The Cherkizovo Group placed bonds in full for 6.3 billion rubles.

The Cherkizovo Group placed bonds in full for 6.3 billion rubles.

Cherkizovo Group placed bonds in full for 6.3 billion rubles.

PJSC Cherkizovo Group (MOEX: MCX: GCHE) has fully placed bonds of the BO-001R-03 series with a maturity of 3.5 years in the amount of 6.3 billion rubles at a rate of 6.20% per annum, the company said.

The rate corresponds to a yield to maturity of 6.35% per annum. Quarterly coupons.

The collection of applications took place on September 17 from 11:00 Moscow time to 16:00 Moscow time.

The benchmark for the 1st coupon rate was lowered several times from the initial 6.30-6.50% per annum.

The placement was organized by FC Otkritie Bank (MOEX: OFCB) and Sberbank CIB.

The technical placement is tentatively scheduled for September 18.

The issue will be placed under the program of the 001P series company in the amount of up to RUB 30 billion, registered by the Moscow Exchange (MOEX: MOEX) in September 2015.
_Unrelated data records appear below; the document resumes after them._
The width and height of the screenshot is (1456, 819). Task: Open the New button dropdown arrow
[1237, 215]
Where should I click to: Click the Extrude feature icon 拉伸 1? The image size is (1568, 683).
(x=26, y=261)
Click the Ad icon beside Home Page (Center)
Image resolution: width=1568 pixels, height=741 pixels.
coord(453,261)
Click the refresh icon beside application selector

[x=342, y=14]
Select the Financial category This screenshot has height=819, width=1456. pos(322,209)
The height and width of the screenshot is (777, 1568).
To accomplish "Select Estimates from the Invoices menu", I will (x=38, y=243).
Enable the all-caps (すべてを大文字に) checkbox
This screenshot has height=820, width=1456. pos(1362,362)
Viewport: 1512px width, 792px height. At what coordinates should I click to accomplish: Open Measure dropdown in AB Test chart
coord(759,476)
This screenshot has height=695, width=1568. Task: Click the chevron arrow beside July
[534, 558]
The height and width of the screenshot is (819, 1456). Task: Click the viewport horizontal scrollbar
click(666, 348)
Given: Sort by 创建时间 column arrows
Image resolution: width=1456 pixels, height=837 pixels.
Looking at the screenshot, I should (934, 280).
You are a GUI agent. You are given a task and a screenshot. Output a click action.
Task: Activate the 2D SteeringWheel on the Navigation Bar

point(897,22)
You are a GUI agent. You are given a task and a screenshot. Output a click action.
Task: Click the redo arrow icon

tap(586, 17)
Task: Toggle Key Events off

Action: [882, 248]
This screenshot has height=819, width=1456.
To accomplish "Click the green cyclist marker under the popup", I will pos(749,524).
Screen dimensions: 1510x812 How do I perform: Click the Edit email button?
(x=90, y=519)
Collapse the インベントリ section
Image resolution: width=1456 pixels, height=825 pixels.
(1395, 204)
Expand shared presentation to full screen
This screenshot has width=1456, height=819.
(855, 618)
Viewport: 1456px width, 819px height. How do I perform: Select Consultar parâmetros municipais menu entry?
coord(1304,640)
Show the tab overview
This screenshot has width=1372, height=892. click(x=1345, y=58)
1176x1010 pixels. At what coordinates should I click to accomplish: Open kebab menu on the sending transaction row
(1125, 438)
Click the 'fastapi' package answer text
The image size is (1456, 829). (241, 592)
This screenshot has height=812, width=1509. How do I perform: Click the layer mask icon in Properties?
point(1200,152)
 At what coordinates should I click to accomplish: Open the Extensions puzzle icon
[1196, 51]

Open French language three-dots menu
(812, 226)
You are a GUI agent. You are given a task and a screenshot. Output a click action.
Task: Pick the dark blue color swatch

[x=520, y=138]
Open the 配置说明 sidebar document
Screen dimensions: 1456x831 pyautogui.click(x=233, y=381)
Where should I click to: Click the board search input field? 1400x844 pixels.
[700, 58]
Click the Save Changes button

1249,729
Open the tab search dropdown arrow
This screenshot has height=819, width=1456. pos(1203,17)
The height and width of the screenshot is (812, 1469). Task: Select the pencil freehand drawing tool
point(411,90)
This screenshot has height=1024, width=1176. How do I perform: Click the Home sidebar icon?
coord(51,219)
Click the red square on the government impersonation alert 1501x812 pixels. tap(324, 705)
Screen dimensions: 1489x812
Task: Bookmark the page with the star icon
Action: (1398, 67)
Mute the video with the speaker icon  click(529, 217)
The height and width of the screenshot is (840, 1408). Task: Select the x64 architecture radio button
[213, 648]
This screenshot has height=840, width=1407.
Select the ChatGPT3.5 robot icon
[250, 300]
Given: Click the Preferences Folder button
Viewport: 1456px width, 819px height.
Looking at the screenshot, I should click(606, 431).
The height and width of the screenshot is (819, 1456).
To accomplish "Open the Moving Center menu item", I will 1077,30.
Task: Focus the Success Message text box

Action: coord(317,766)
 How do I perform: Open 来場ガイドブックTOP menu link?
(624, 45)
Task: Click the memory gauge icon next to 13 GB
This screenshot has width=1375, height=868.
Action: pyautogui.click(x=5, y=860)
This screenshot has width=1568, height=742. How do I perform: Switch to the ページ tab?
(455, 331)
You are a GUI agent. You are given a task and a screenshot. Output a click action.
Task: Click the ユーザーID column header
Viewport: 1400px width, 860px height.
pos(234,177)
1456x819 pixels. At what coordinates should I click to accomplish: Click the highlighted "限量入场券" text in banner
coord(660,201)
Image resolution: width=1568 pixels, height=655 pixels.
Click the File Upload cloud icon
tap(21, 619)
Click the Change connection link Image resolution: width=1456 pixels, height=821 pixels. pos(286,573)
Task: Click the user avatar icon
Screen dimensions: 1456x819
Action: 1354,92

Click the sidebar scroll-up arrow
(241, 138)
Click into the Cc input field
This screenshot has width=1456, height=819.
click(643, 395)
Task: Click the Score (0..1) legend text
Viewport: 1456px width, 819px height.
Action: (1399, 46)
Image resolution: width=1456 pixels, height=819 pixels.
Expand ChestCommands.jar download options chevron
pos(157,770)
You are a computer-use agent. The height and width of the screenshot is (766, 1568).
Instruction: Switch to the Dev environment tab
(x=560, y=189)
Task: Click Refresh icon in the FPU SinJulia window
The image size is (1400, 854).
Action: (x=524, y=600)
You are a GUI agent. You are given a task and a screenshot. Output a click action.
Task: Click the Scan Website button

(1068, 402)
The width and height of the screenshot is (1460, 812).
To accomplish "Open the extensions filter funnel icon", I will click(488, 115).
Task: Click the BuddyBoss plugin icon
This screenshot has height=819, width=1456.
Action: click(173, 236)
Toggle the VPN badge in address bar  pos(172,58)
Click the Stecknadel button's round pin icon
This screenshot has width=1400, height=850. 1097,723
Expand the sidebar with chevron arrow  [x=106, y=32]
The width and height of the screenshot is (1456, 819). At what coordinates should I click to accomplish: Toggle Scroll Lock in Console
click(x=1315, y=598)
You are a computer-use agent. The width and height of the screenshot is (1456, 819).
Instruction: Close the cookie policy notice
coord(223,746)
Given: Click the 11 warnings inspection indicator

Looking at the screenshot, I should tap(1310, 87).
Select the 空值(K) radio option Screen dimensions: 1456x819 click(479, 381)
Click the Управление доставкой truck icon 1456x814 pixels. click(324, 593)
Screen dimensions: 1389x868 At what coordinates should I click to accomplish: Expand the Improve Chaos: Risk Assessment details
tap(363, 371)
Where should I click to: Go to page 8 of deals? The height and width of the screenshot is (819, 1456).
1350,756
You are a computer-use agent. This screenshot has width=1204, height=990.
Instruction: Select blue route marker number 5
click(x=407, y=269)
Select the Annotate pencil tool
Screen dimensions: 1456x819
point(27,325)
The previous time, the company entered the debt market in November 2019, placing then bonds with a maturity of 3.5 years in the volume of 10 billion rubles at a quarterly coupon rate of 7.5% per annum.

Currently, there are two issues of the company's exchange-traded bonds in circulation, placed under the 001P series program, totaling RUB 15 billion.

Cherkizovo Group is one of the three largest Russian producers of chicken, pork and processed meat products. The group includes nine full-cycle poultry farms, 16 pig farms, eight meat processing enterprises, as well as nine feed mills and more than 287 thousand hectares of agricultural land. The main owners of the company are members of the Mikhailov family, who together control 82.1% of the share capital.

At the end of August, ACRA assigned the company an A + (RU) credit rating with a stable outlook. “The rating is due to a strong business profile, very high liquidity assessment, high level of corporate governance and high profitability. The rating is constrained by the average level of debt burden, weak cash flow and average estimate of the size of the company,” the agency said in a statement.